Mais en 2011, une poste dans un environnement francophone m’a donné des nouveaux collègues et amis qui ont remarqué (dans une manière positive) sur mes faiblesses. Malgré la barrière de la langue, ces gens francophones au travail m’ont aidé beaucoup à améliorer mes compétences et à gagner la confiance à communiquer dans une deuxième langue.  Je me souviens une expérience sur la plancher du magasin quand j’ai eu beaucoup des difficultés avec un client qui était un francophone militant (en plus, il était très impatient).  Par miracle, j’ai complété la transaction toute seule avec succès, mais l’expérience m’a laissé découragée et frustrée.
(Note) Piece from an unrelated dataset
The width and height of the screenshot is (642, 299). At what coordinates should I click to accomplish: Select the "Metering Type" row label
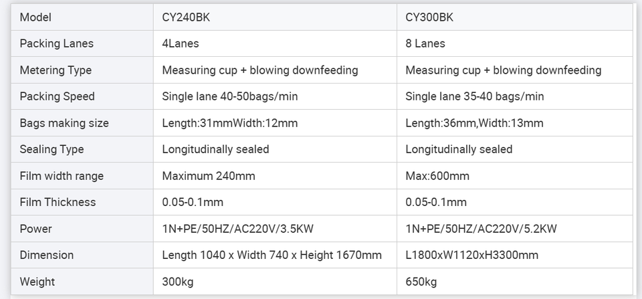[56, 70]
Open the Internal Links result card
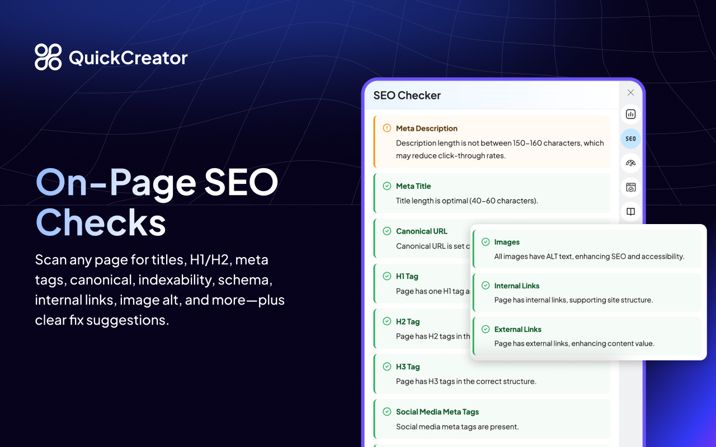Image resolution: width=716 pixels, height=447 pixels. coord(586,292)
Deux jours plus tard, j’ai pris la bouffe avec un ami, Félix Antoine.  On a discuté la question de la langue pendant qu’on mangé, et quand je lui ai dis de l’expérience que j’ai décrit en haut, il m’arrêté:  “Je t’ai entendu, Angela, quand tu as parlé avec les clients francophones sur le plancher.  Tu as plus des compétences que tu penses.”

So, I hear you ask, what’s my point?

Yes, one culture can point out what’s wrong with the other. Yes, we can all argue that neither side is perfect and that both sides have much room to improve. These are truths about the society in which we, as residents of Québec, live and work and study.  But if we spend all of our time bickering with one another about language and culture, we will all miss the opportunities we have in this unique province to learn and grow together.  It’s the little things that bolster us and motivate us to continue.  There is so much more to be said about acknowledgement of effort and continuous encouragement than of shortcomings and closed-minded criticism.

À tous mes amis francophones qui m’a aident avec l’amélioration en ma deuxième langue:  je vous remercie beaucoup.  C’est grâce à vous que j’étais motivé d’écrire ce blog aujourd’hui.  Et pour ceux d’entre vous qui m’a demandé pour l’aide avec l’anglais, c’est toujours un plaisir.  Quand on partage la connaissance et les compétences, quand on peut reconnaître les opportunités pour l’amitié au milieu des différences — on peut vivre.